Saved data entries
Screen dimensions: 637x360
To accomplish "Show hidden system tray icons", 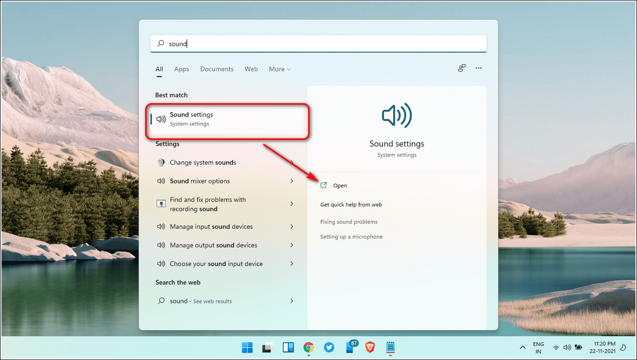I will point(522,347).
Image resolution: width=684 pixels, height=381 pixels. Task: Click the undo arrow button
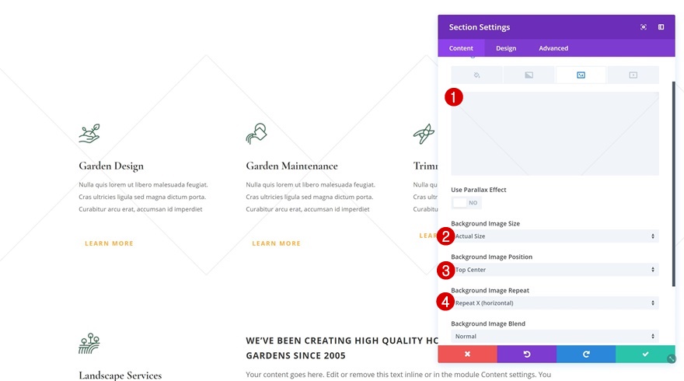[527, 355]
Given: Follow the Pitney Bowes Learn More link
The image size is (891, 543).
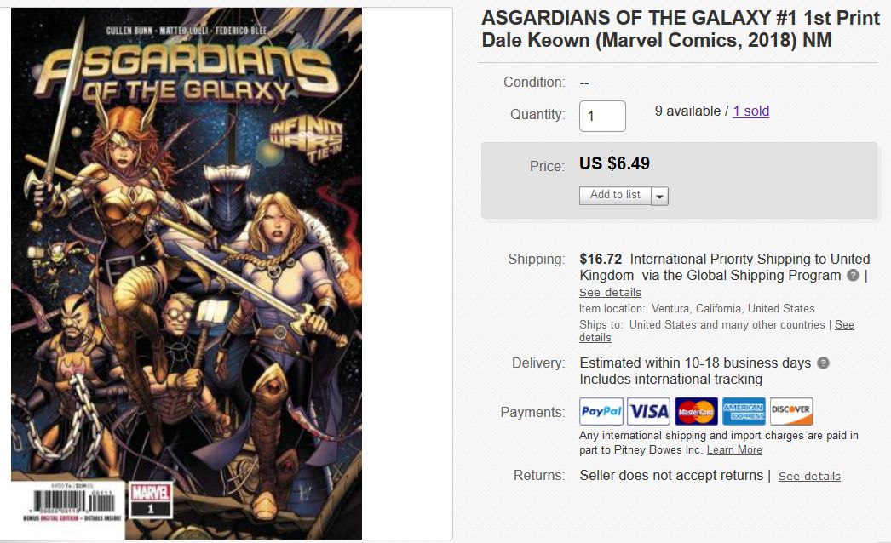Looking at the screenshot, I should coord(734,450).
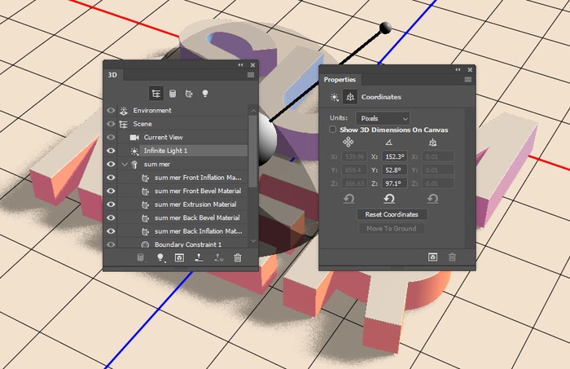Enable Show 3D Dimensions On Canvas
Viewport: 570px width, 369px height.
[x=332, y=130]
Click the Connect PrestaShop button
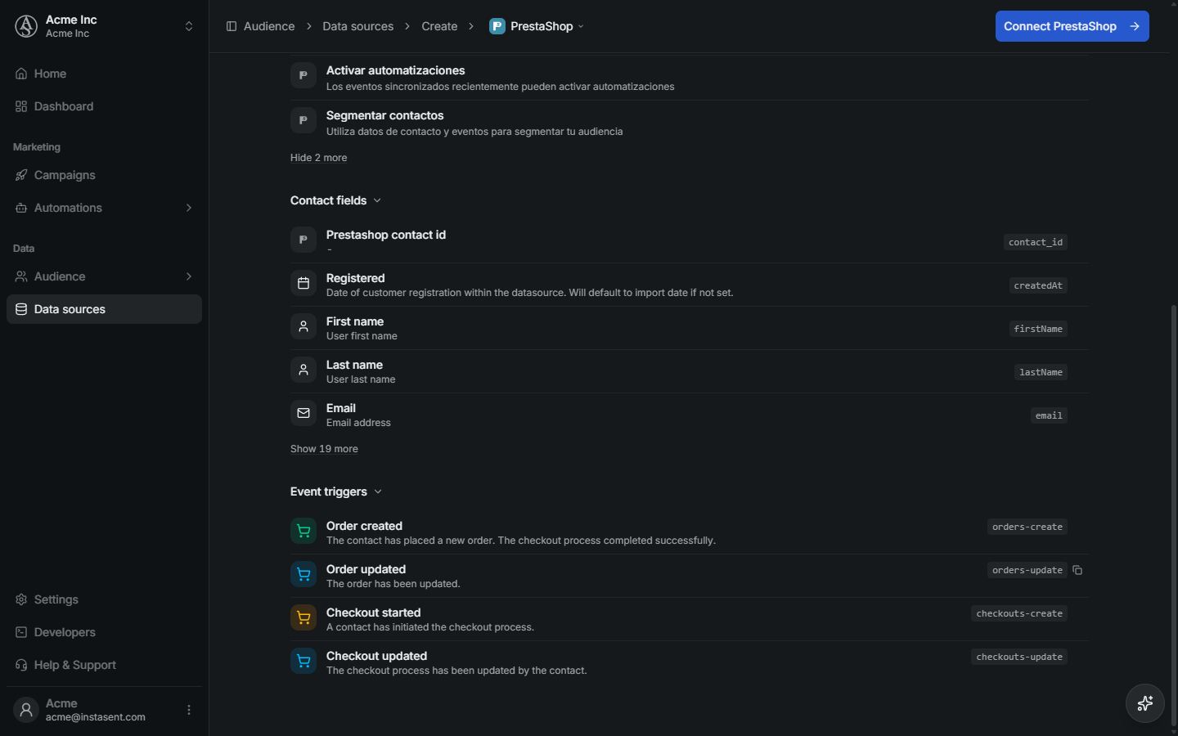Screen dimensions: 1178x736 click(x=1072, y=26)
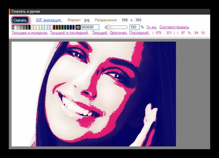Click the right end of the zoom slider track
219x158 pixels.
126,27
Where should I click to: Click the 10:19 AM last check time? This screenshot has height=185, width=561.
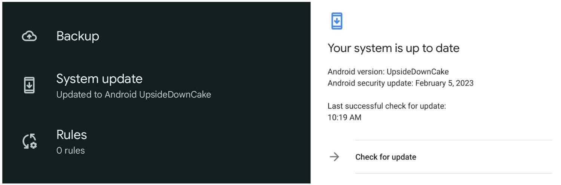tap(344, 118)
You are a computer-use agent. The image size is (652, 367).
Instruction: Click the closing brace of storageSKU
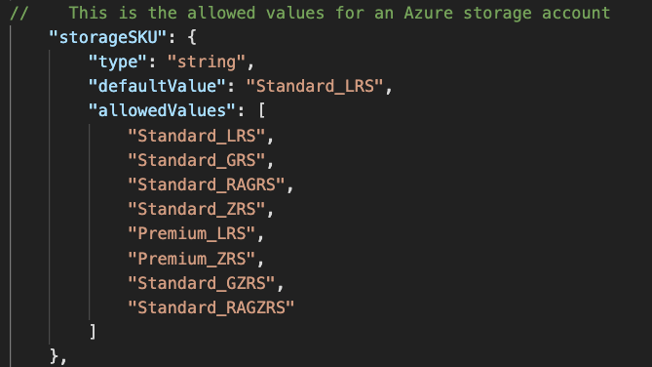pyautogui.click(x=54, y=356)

--

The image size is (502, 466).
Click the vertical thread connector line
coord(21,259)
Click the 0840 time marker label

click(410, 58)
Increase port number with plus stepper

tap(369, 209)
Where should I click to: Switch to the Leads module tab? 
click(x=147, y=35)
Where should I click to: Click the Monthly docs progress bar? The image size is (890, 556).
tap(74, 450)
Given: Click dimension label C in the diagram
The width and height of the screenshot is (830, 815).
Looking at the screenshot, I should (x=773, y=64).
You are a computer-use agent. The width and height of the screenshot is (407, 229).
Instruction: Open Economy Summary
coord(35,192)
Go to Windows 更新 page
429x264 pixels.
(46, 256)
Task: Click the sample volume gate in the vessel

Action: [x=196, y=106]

--

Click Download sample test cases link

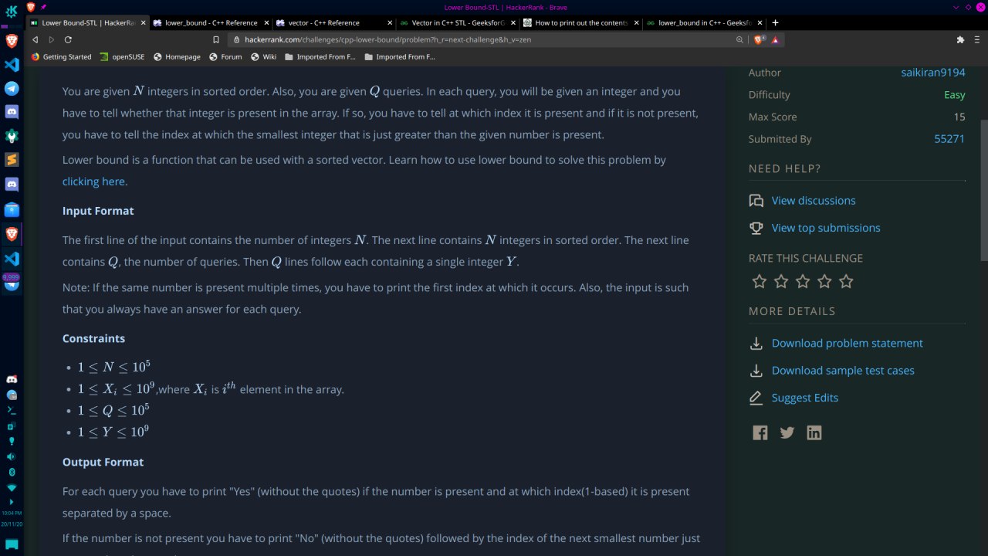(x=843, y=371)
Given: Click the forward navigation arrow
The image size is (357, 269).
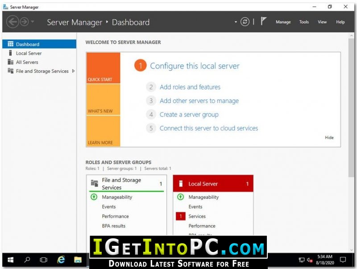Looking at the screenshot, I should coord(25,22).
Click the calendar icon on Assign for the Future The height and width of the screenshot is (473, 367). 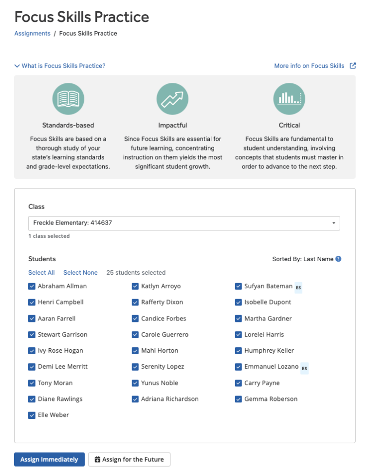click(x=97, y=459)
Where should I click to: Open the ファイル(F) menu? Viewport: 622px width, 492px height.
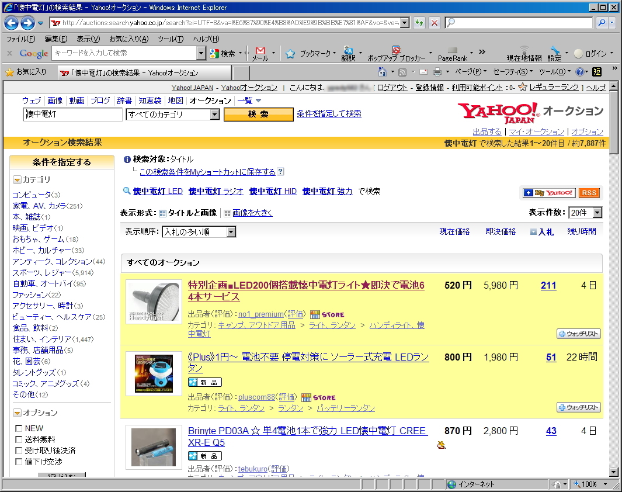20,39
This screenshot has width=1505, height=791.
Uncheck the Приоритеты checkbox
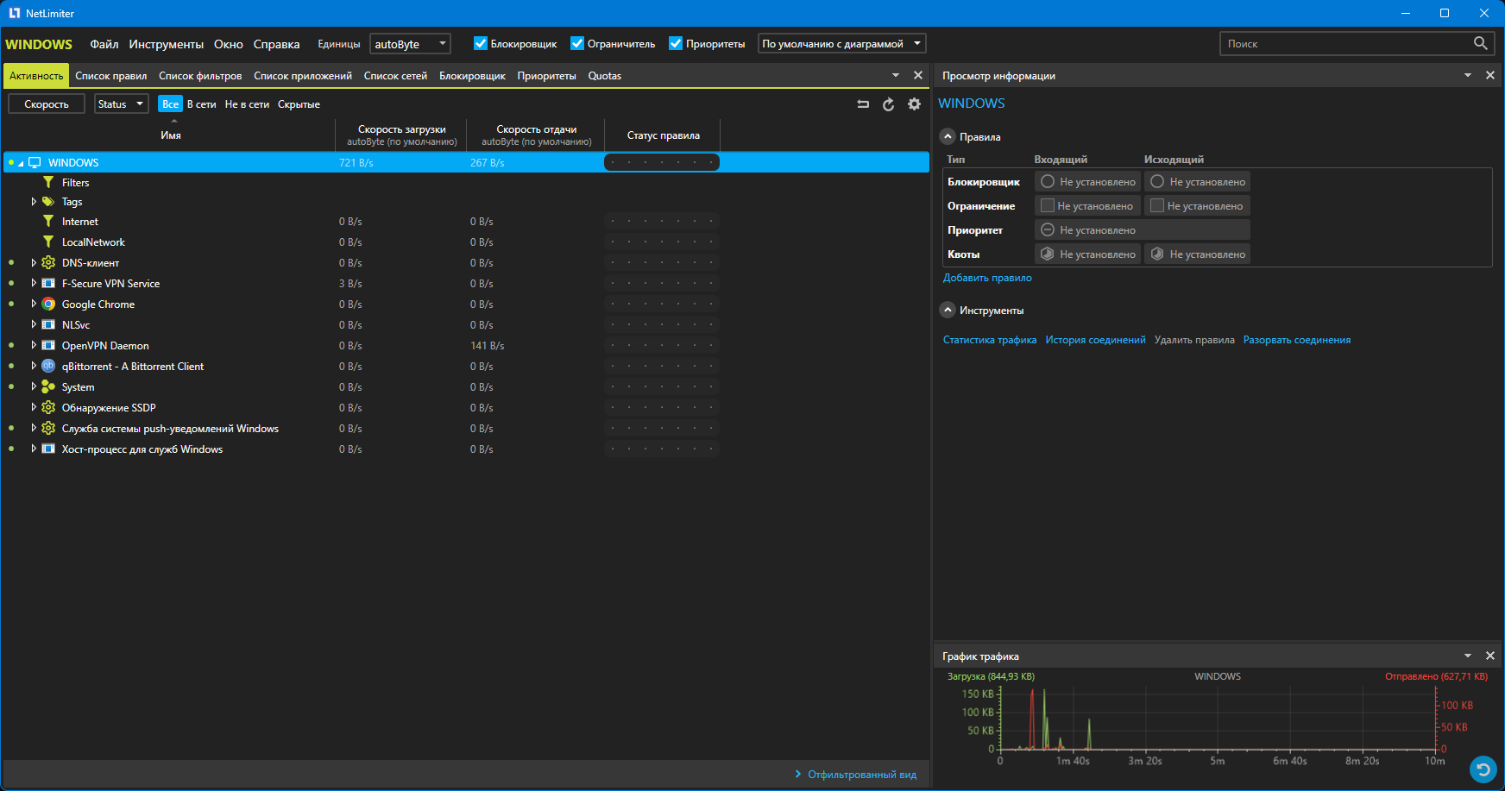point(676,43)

◆ What you need to do ◆
Take every line above carrying "agent" and return it.

◆ Finished exercise ◆
You are a computer-use agent. The image size is (652, 367).
You are a computer-use agent. The width and height of the screenshot is (407, 229).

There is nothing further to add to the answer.